Required work:
Pull out each line below that contains the word "computer", and copy those lines in full.

Entries:

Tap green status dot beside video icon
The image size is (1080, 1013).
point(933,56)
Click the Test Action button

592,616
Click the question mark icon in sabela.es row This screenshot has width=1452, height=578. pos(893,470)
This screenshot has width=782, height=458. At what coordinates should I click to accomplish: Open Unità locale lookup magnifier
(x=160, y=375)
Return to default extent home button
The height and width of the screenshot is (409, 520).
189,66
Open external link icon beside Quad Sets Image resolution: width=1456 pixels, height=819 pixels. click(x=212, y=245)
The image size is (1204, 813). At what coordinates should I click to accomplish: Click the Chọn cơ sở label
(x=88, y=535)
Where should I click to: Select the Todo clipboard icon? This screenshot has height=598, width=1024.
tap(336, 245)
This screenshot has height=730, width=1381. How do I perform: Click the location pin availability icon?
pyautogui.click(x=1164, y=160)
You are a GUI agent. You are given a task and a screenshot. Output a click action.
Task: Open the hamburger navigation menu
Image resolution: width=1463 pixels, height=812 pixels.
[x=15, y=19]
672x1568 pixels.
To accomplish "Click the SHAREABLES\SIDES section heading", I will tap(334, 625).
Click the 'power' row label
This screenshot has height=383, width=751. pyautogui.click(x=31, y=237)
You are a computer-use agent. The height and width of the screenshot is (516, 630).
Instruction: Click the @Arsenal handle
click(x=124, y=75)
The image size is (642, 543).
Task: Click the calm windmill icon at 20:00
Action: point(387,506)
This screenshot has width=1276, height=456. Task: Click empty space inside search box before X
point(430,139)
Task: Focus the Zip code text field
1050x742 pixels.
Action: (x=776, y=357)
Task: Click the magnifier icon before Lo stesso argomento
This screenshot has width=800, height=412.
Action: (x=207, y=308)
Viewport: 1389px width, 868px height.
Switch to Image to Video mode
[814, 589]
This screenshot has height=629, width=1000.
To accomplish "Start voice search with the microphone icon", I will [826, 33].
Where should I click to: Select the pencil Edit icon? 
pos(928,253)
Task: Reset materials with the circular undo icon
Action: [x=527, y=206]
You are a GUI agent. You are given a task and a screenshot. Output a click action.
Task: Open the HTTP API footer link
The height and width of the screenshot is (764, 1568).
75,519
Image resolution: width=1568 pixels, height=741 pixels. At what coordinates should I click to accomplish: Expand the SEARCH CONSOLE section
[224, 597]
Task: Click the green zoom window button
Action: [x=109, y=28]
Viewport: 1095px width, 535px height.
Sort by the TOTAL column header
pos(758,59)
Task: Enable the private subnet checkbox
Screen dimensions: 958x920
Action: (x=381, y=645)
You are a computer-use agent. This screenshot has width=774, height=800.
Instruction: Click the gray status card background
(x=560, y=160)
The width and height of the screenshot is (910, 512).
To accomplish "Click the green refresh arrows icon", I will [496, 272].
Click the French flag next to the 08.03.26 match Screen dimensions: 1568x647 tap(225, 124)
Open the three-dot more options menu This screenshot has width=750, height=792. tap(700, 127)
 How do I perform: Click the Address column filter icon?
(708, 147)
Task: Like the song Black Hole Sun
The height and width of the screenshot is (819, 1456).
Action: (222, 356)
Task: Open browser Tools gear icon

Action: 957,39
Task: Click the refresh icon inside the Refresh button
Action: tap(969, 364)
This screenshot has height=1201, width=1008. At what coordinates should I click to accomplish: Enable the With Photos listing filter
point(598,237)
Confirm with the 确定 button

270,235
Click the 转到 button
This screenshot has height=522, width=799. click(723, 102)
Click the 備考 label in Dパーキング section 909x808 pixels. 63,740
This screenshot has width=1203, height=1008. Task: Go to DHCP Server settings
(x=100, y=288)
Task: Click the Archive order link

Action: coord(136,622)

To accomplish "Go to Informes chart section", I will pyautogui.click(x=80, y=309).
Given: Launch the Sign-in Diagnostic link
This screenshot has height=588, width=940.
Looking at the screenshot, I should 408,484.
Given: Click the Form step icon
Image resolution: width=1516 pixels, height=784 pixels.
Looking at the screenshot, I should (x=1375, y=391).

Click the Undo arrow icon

Output for this exercise:
You are a computer-use agent. The height and width of the screenshot is (516, 630).
You are a computer-use agent. This screenshot has width=774, height=800.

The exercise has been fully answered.